▸ Extrait
::::::::

Les discours pour les “droits des femmes” (pas toutes les femmes, ça va de soi) ont toujours joué un rôle central dans le développement de la suprématie blanche et du fascisme. Aujourd’hui, l’homonationalisme ou le fémonationalisme** justifient les politiques extérieures et intérieures les plus racistes et les activités des groupuscules d’extrême droite à travers tout l’occident.

Nous ne sommes pas dupes. Si notre féminisme nous a conduits aujourd’hui à attaquer le local d’un groupe qui diabolise les hommes migrants, noirs et arabes, c’est parce que nous connaissons nos véritables ennemis. Les responsables des violences patriarcales ne risquent pas leur vie en tentant de passer les frontières. Ils siègent au conseil d’état, au conseil fédéral, au FMI et au WEF. Ils soumettent les personnes en exil et non-blanches à des violences innommables. Ils nous précarisent, nous empêchant de quitter des foyers dangereux et des boulots qui nous ruinent la santé. Ils coupent les budgets des seuls endroits qui peuvent accueillir les plus précaires d’entre nous. Ils nous limitent l’accès aux soins, aux transitions médicales et aux IVG dont nous avons besoin. Et si nous nous révoltons, ils nous envoient les flics. Mais ils trouveront toujours le fric pour mener des campagnes de communication louant la “diversité” ou pour faire fabriquer des petits noeuds roses contre le cancer du sein (pourquoi pas des dépistages gratuits ?).

Pour que nos luttes ne soient plus jamais appropriées par les réactionnaires et le pouvoir, crions-le, répétons-le :
Nous sommes antiracistes, anti-impérialistes, anti-capitalistes et antifascistes. L’Etat et sa justice ne peuvent pas nous libérer car notre émancipation est liée à celle des toustes les opprimé.es.

3) Pour détruire tous les Boys’ Club
Nous savons que l’écrasante majorité des membres de Kalvingrad Patriote sont des hommes cis genre. Comme Genève est une petite ville nous savons aussi qu’un bon nombre d’entre eux ont toujours eu des comportements dégueulasses et/ou violents avec les femmes***. Pas de surprises, comme nous le disions plus tôt, le masculinisme et l’extrême droite marchent main dans la main depuis le début de leurs existences moribondes.

Ce qui est plus surprenant c’est que les groupes antifascistes, à Genève et plus généralement dans toute la francophonie, sont aussi principalement (pas uniquement heureusement) composés d’hommes cis-genre. Cela résulte en une certaine interprétation de ce que doivent être les pratiques et les discours des mouvements antifascistes. Nous pensons que tout le monde devrait s’organiser pour débarrasser nos vi(ll)es des fachos et attaquer les structures qui matérialisent leur idéologie. Nous souhaitons donc en finir avec la spécialisation**** qui mène certains à se poser en experts de la lutte contre le fascisme et certain.es à la déserter complètement. Quoi de mieux pour se faire que de nous lancer nous-même dans le conflit et de nous former politiquement sur la question ?

Nous invitons toustes les camarades queer et féministes antifascistes à partager leurs expériences, leurs connaissances et leurs analyses, pour former des savoirs qui nous sont propres. Et nous invitons toustes celleux qui ne s’étaient jamais projeté.es dans une pratique antifasciste à lancer la réflexion dans leurs groupes.

::::::::

Entrées du jeu de données
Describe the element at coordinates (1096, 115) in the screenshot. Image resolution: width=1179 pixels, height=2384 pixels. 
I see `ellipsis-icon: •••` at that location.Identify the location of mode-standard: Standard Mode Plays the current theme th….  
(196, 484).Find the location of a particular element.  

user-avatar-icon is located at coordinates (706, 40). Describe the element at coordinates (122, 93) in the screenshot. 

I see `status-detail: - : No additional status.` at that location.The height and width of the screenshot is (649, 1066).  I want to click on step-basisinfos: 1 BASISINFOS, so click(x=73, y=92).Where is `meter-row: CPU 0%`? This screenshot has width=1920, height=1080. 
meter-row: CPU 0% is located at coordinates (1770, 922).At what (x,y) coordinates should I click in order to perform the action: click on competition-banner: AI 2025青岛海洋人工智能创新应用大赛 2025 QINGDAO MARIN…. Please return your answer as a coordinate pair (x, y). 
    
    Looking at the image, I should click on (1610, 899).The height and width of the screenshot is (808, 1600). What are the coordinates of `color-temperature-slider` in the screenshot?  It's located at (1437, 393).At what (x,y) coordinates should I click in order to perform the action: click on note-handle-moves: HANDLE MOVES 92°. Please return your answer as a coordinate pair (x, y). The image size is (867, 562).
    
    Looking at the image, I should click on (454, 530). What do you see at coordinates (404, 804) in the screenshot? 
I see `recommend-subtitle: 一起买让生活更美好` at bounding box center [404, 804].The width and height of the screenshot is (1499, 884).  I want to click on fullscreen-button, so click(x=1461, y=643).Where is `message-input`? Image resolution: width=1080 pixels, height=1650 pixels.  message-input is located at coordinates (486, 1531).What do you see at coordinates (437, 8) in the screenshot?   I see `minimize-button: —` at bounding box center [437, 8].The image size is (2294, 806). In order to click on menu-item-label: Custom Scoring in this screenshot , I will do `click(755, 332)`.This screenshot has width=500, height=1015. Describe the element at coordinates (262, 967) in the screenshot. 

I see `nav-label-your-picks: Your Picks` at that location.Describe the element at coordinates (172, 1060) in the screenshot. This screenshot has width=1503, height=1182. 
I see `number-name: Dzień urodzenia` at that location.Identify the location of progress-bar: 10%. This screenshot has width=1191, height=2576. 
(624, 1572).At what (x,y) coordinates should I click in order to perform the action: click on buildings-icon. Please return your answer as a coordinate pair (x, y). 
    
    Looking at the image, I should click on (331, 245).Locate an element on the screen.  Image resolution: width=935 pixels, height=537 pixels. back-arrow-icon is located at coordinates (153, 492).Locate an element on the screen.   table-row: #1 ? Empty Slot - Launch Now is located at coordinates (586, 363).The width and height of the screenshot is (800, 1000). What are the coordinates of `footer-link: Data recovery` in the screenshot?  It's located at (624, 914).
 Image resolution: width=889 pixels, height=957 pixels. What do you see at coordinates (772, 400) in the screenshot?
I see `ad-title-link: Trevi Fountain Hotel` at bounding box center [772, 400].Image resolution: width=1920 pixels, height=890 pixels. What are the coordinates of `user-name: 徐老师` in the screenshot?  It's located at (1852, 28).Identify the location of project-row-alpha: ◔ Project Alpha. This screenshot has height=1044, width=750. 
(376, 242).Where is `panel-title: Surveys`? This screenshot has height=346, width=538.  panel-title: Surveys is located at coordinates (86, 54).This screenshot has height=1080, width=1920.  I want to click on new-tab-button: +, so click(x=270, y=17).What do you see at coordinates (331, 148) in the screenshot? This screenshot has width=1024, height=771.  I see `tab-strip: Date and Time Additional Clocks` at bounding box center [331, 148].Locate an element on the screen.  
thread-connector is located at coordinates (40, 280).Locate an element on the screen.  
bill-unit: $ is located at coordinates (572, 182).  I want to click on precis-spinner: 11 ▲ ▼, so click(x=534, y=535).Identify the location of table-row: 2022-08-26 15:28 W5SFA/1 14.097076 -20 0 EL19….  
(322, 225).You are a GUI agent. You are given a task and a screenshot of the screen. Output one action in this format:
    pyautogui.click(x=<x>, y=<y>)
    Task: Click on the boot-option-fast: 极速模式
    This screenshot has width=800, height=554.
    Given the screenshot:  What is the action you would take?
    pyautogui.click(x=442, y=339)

::::::::

▸ Consignes
a – Répondez aux questions suivantes à partir de l'extrait :
(i) Où siègent les responsables des violences patriarcales ?
(ii) De qui se compose l'écrasante majorité des membres de Kalvingrad Patriote ?
(iii) Quels quatre adjectifs suivent les mots « Nous sommes » ?
b – Résumez l'extrait en deux phrases.

▸ Corrigés
a –
(i) Au conseil d'état, au conseil fédéral, au FMI et au WEF.
(ii) D'hommes cis genre.
(iii) Antiracistes, anti-impérialistes, anti-capitalistes et antifascistes.

b – L'extrait soutient que les discours sur les « droits des femmes » ont toujours servi la suprématie blanche et le fascisme, et que les responsables des violences patriarcales siègent au conseil d'état, au conseil fédéral, au FMI et au WEF, d'où ils précarisent, limitent l'accès aux soins et envoient la police. Il relève que Kalvingrad Patriote, mais aussi les groupes antifascistes, sont surtout composés d'hommes cis-genre, et il invite les camarades queer et féministes à partager leurs expériences et à s'engager dans une pratique antifasciste.